One of the difficulties with which modern Scripture scholars deal is the way the authors of the Christian Scriptures interpret the Hebrew Scriptures. These writers usually employ a "prediction/fulfillment" technique, a methodology which, since Pope Pius XII's 1943 encyclical Divinu Afflante Spiritu, has been gradually relegated to the past history of biblical exegesis. Following the Holy Father's lead, we spend our time not so much trying to find predictions of Jesus in Genesis as we do surfacing the sacred authors' original intention in composing their works.
More than 30 years ago, Fr. Raymond Brown disturbed some of my brother priests when he stated, "There are no predictions of Jesus of Nazareth as we know him any-where in the Hebrew Scriptures." Some at that clergy study day quickly challenged the famous Scripture scholar, quoting passages from Isaiah 7 about a virgin giving birth to Emmanuel, and Deutero-Isaiah's fourth song of the suffering servant. In both cases, Brown patiently assured us, the prophets were referring to someone other than Jesus; then in a calm voice he said, "Fathers, if you think there are passages in the Hebrew Scriptures which refer to Jesus, the burden of proving that is on you. I don't have to prove that they don't. The consensus of scholarship is on my side, not yours."
Unfortunately Luke wasn't present for Brown's conference. Without recourse to the discoveries of biblical research over the last 200 years, he and his evangelical predecessors believed Jesus, his suffering, dying and rising could be found throughout the Hebrew Scriptures.
That's why he doesn't hesitate to have the newly-risen Jesus chide his astonished disciples for their unbelief, proclaiming, "'. . . Everything written about me in the law of Moses and the prophets and psalms had to be fulfilled.' Then he opened their minds to the understanding of the Scriptures. He said to them. 'Thus it is written that the Messiah must suffer and rise from the dead on the third day."
This parallels what Luke has Peter tell the Pentecost crowd in our first reading: "God has brought to fulfillment by this means (Jesus' death and resurrection) what he announced long ago through all the prophets: that his Messiah would suffer."
If these prediction/fulfillment pericopes can't be looked at today as they were 1900 years ago, how do we know Jesus is "the one?" Only by employing the same method our sacred authors chronologically employed. Long before they found the risen Jesus in Scripture, they found him in their lives. Both the author of I John and Luke speak about people "knowing" Jesus. The former states, "The way we can be sure of our knowledge of him is to keep his commandments. Whoever claims, 'I have known him,' without keeping his commandments, is a liar . . . . “Our gospel passage begins with Luke describing the return of the Emmaus disciples.”The recounted . . . how they had come to know Jesus in the breaking of bread."
As I've mentioned many times before, our biblical writers presume we only "know" what we experience.

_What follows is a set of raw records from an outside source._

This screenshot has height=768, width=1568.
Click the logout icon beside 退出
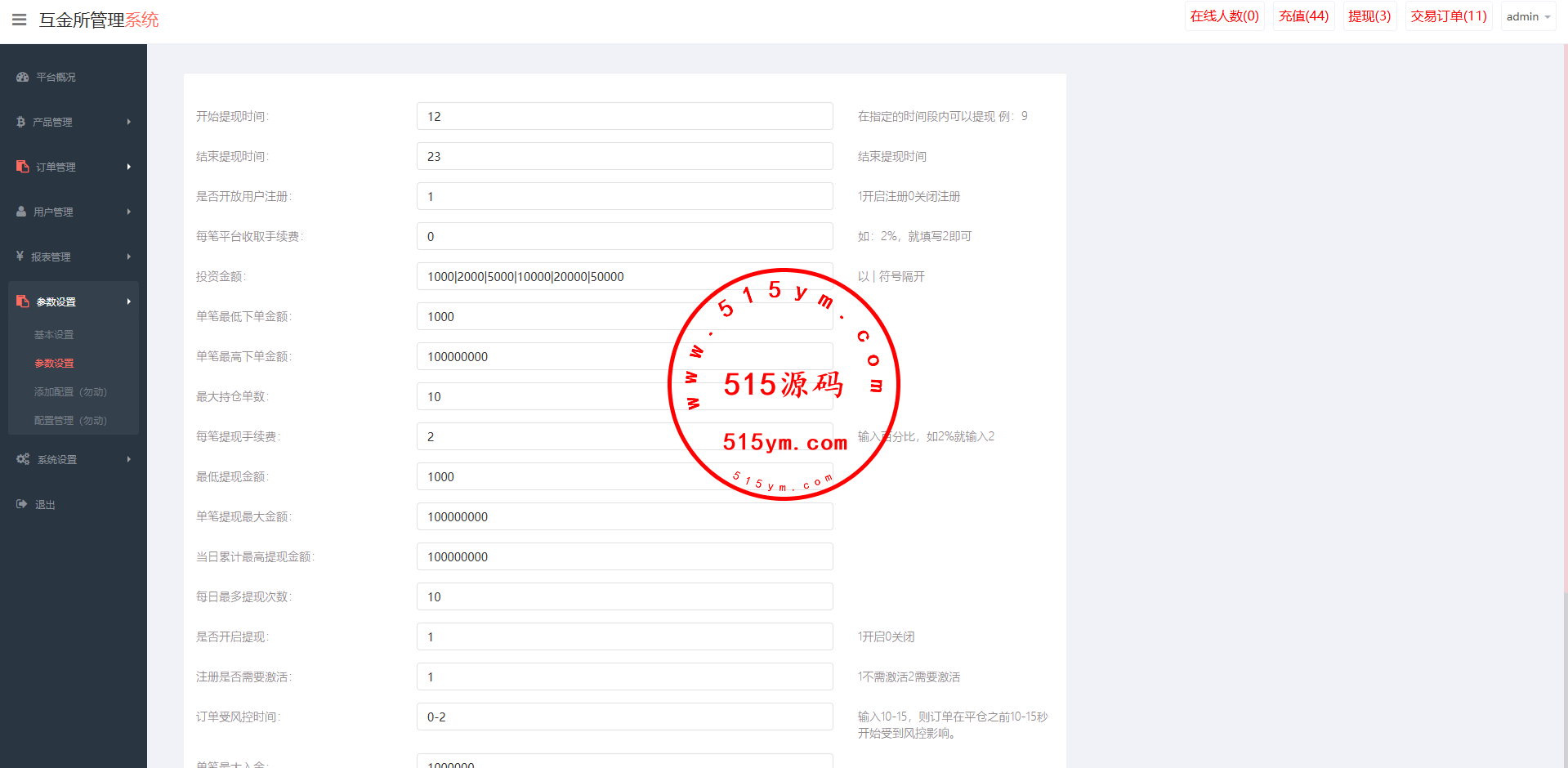[22, 504]
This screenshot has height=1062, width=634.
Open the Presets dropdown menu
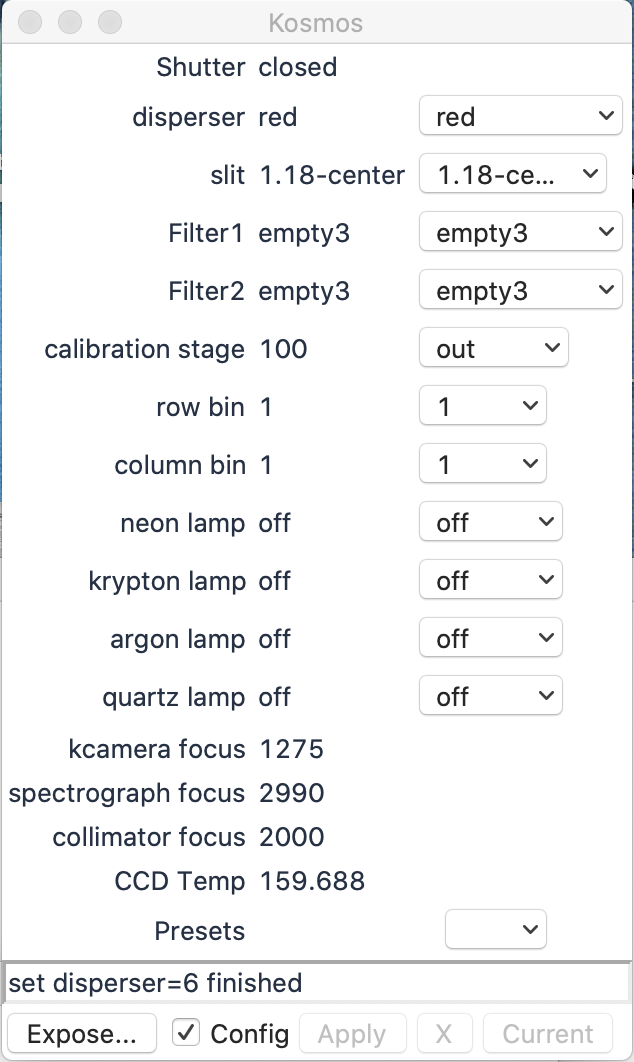click(495, 930)
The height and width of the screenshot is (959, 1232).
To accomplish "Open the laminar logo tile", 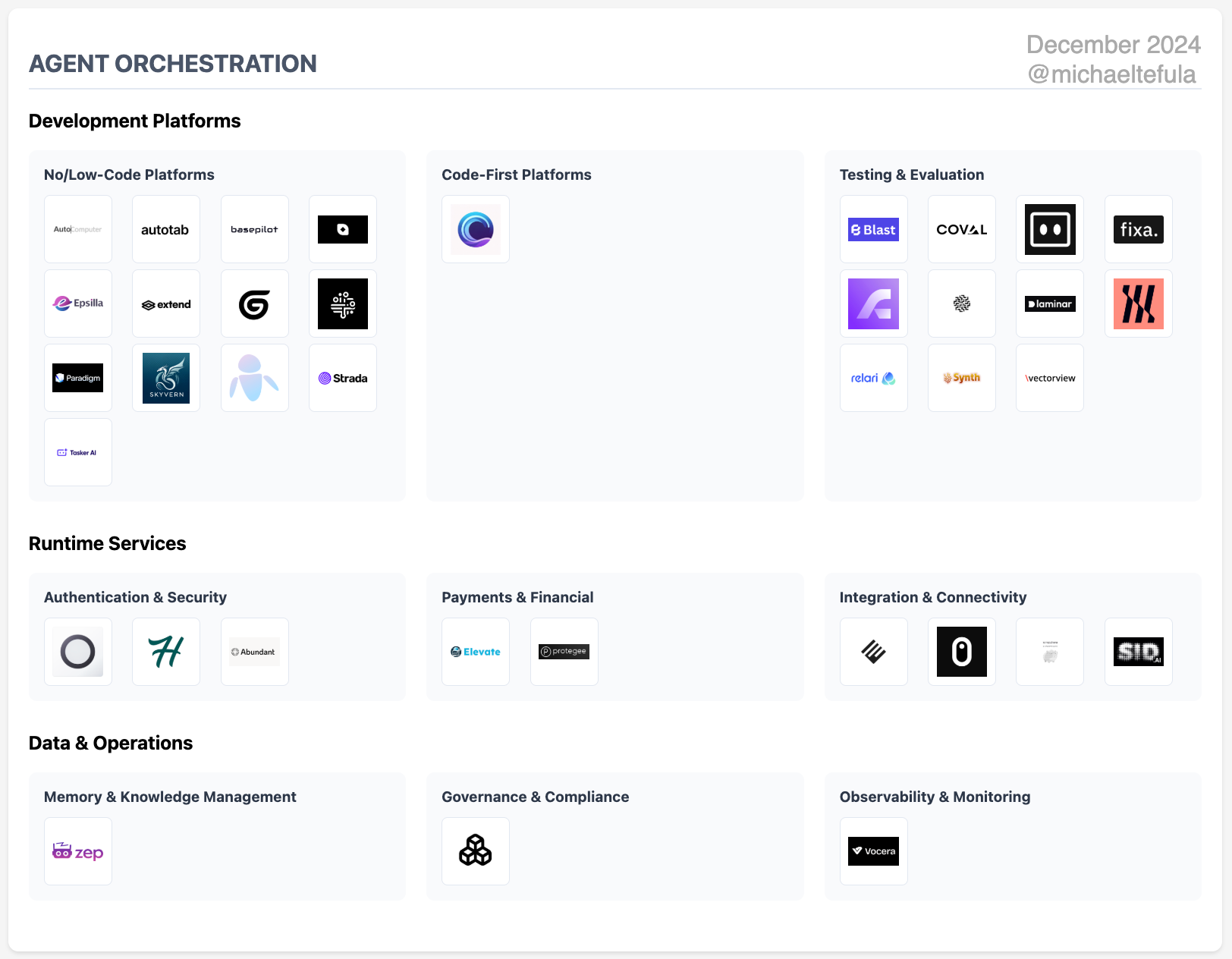I will tap(1050, 303).
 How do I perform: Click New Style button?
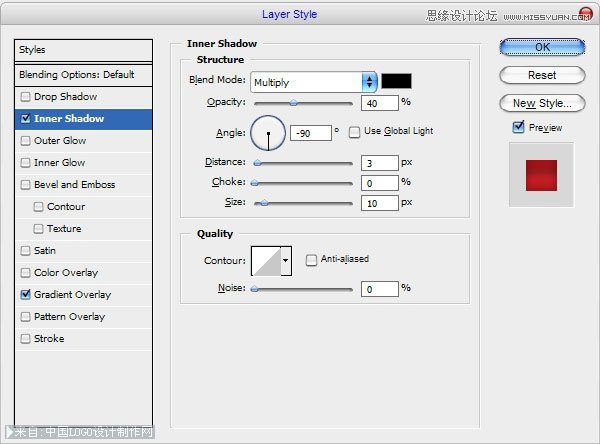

I John teaches that we always experience the risen Jesus among us when we carry out his command to love one another. Luke believes one of the best ways to discover Jesus' presence is to die enough to ourselves to become one body - the body of the risen Jesus - when we participate in the eucharistic breaking of bread.
The writers of the Christian Scriptures turned to the Hebrew Scriptures to help them understand the experience of a lifetime. Some of us, on the other hand, explore the Scriptures in place of exploring our experiences. No wonder we insist on finding Jesus in Scripture. If we haven't found him in our lives, it's our only recourse.